▶ _WORK TASK_
Filter the entries below, keeping every line that has the word "Open".

▶ _RECORDS SUPPLIED_
= = = = =
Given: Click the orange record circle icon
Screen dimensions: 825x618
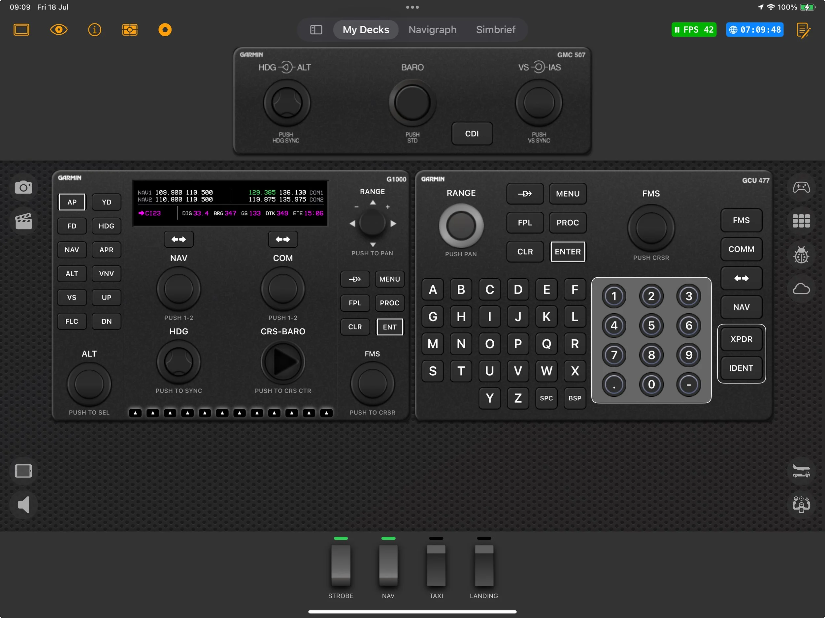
= = = = =
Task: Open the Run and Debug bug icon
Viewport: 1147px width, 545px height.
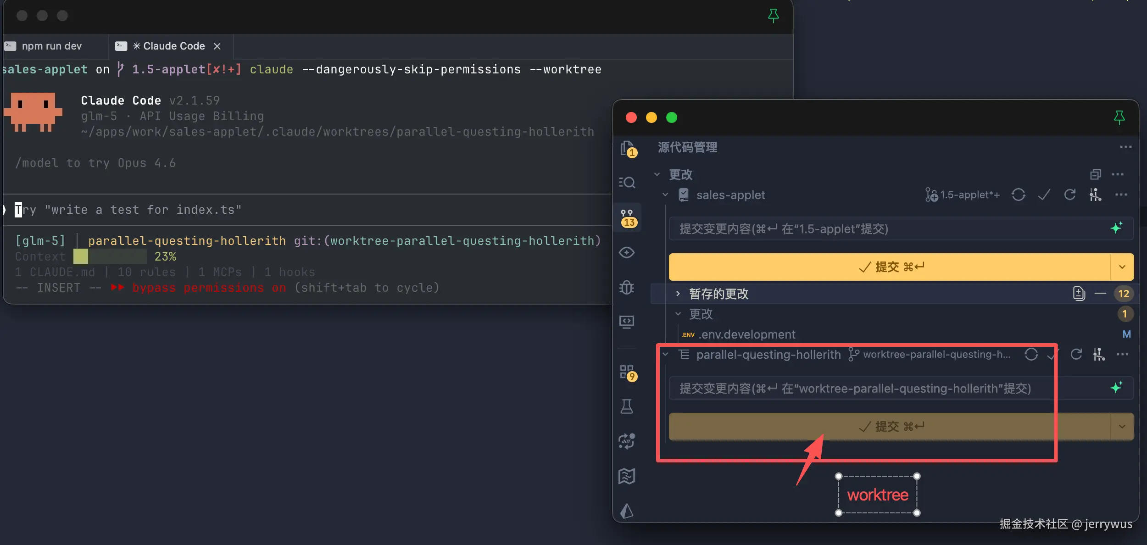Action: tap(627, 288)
= = = = =
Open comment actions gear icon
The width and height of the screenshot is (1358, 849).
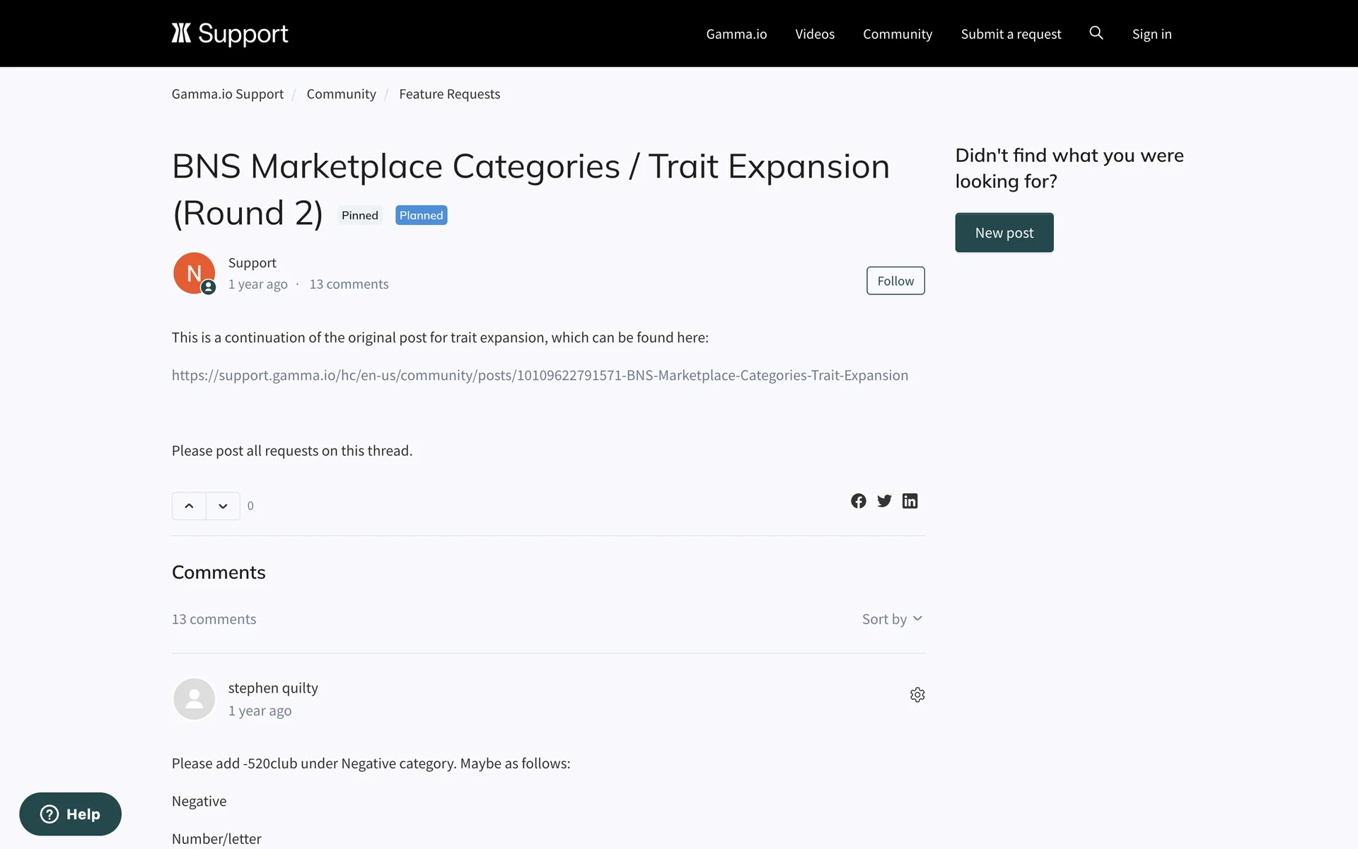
= = = = =
▶ _TASK SOLUTION_
Task: Open the Run and Debug bug icon
Open comment actions gear icon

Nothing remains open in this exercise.